| Task directions |
Reproduce exactly the lines that run from the start of the records below to the line with "Given: Uncheck identifier 0042401E checkbox", inclusive.

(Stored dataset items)

● ● ● ● ● ● ●

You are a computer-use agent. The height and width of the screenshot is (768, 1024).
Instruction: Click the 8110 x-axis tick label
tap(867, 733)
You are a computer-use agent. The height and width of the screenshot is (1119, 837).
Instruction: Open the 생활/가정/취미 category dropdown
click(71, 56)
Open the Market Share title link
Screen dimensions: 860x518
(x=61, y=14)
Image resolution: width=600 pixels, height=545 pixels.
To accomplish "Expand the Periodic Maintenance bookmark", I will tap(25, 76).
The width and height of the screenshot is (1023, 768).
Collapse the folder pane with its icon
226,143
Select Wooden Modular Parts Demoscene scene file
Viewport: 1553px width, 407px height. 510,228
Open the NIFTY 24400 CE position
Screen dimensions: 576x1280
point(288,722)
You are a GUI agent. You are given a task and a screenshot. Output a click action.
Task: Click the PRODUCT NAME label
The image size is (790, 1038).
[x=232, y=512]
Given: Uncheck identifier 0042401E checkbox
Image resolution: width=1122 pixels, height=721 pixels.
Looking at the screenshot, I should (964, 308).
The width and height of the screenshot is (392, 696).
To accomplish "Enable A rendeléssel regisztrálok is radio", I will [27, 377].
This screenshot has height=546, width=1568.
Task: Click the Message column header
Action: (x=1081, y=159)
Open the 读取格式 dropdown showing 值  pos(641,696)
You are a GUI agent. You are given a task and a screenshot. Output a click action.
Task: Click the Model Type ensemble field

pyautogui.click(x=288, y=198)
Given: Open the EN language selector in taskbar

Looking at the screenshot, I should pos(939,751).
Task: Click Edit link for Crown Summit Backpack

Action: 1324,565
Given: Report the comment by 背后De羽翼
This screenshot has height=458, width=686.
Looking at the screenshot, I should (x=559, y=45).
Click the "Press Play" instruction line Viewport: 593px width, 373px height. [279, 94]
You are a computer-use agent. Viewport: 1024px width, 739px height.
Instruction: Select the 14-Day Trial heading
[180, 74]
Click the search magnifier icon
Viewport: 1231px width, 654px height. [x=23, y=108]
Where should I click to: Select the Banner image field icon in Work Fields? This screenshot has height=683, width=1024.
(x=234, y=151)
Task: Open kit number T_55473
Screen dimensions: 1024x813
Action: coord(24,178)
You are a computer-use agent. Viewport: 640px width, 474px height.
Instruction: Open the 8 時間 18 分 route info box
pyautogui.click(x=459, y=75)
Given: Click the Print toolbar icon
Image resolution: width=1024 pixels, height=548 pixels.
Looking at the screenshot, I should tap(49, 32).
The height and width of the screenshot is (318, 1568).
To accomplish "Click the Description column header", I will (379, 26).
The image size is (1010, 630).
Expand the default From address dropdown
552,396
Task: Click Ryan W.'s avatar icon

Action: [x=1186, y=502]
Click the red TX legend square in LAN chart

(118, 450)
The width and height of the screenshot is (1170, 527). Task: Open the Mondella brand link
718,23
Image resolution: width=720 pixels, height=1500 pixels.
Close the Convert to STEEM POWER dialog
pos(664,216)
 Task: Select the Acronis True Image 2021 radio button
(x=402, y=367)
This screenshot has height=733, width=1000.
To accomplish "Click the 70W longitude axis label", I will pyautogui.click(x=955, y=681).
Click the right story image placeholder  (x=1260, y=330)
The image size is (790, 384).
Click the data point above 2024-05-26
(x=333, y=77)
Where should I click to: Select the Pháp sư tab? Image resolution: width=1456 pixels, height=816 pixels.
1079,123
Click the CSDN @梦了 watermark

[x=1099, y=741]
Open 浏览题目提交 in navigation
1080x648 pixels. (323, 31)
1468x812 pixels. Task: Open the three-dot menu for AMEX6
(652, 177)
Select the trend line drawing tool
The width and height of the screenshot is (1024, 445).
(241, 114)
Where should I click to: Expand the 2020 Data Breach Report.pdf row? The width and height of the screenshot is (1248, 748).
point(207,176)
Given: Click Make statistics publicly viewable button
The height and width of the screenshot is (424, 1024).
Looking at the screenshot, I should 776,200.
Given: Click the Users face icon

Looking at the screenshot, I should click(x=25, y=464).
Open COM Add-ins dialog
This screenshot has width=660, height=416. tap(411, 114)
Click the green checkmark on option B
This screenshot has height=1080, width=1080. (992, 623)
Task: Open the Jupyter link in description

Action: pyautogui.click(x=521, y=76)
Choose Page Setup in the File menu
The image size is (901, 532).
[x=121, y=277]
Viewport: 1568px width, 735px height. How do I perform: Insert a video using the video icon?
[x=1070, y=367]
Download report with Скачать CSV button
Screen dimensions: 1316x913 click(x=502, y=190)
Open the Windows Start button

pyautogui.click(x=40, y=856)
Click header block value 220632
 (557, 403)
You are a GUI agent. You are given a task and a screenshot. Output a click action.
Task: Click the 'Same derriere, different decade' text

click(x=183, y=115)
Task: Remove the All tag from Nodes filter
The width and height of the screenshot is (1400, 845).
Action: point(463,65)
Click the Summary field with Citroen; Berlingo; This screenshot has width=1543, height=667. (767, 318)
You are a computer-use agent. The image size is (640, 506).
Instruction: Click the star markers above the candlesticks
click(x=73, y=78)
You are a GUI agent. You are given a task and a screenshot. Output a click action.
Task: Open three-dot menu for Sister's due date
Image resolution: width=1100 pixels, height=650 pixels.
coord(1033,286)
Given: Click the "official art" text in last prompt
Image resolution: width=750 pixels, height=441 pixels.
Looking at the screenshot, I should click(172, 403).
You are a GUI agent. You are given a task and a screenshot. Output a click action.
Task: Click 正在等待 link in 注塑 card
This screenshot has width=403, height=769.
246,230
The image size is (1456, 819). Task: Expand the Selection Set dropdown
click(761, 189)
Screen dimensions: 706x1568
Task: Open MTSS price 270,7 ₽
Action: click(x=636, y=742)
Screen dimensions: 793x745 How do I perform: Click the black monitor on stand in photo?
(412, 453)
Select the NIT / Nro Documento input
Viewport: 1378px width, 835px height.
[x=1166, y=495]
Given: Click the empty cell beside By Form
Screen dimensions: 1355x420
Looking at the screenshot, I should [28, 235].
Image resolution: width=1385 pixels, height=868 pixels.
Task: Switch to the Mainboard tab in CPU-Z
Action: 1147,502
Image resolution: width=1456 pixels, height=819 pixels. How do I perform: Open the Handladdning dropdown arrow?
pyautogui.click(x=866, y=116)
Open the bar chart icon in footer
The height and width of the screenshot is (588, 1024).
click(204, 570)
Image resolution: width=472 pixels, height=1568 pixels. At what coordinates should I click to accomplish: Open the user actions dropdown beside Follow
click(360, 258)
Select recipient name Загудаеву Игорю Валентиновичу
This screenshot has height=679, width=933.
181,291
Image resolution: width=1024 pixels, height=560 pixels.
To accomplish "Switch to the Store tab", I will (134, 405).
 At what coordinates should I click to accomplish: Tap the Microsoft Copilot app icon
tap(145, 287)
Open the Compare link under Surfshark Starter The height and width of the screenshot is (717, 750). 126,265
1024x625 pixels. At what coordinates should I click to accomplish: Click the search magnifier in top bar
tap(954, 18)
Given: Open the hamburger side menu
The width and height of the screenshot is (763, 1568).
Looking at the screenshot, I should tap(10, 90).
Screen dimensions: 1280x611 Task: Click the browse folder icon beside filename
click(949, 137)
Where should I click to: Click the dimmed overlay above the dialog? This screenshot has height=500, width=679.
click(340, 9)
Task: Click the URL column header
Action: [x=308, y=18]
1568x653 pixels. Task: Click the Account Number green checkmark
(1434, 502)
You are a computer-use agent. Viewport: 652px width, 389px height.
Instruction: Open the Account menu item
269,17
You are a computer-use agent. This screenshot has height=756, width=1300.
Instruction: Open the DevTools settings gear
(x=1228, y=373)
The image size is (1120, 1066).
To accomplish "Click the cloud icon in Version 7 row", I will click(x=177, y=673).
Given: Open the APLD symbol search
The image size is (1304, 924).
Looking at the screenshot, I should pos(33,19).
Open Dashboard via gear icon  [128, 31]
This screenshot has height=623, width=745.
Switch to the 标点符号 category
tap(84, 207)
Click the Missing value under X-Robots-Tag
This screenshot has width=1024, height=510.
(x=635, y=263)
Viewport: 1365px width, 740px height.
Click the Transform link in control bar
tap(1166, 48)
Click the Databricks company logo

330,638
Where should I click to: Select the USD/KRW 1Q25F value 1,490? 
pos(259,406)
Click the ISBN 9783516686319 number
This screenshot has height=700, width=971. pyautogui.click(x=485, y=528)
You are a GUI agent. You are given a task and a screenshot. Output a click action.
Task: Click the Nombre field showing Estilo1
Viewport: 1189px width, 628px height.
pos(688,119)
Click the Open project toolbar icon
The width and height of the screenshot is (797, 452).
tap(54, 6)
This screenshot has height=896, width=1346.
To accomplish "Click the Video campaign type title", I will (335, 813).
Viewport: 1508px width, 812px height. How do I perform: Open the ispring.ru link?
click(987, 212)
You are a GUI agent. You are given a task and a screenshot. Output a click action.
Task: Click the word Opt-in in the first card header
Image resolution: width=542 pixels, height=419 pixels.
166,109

● ● ● ● ● ● ●

| Response |
You are a computer-use agent. The height and width of the screenshot is (768, 1024).
Instruction: Click the 8110 x-axis tick label
tap(867, 733)
You are a computer-use agent. The height and width of the screenshot is (1119, 837).
Instruction: Open the 생활/가정/취미 category dropdown
click(71, 56)
Open the Market Share title link
Screen dimensions: 860x518
(x=61, y=14)
Image resolution: width=600 pixels, height=545 pixels.
To accomplish "Expand the Periodic Maintenance bookmark", I will tap(25, 76).
The width and height of the screenshot is (1023, 768).
Collapse the folder pane with its icon
226,143
Select Wooden Modular Parts Demoscene scene file
Viewport: 1553px width, 407px height. 510,228
Open the NIFTY 24400 CE position
Screen dimensions: 576x1280
point(288,722)
You are a GUI agent. You are given a task and a screenshot. Output a click action.
Task: Click the PRODUCT NAME label
The image size is (790, 1038).
[x=232, y=512]
Given: Uncheck identifier 0042401E checkbox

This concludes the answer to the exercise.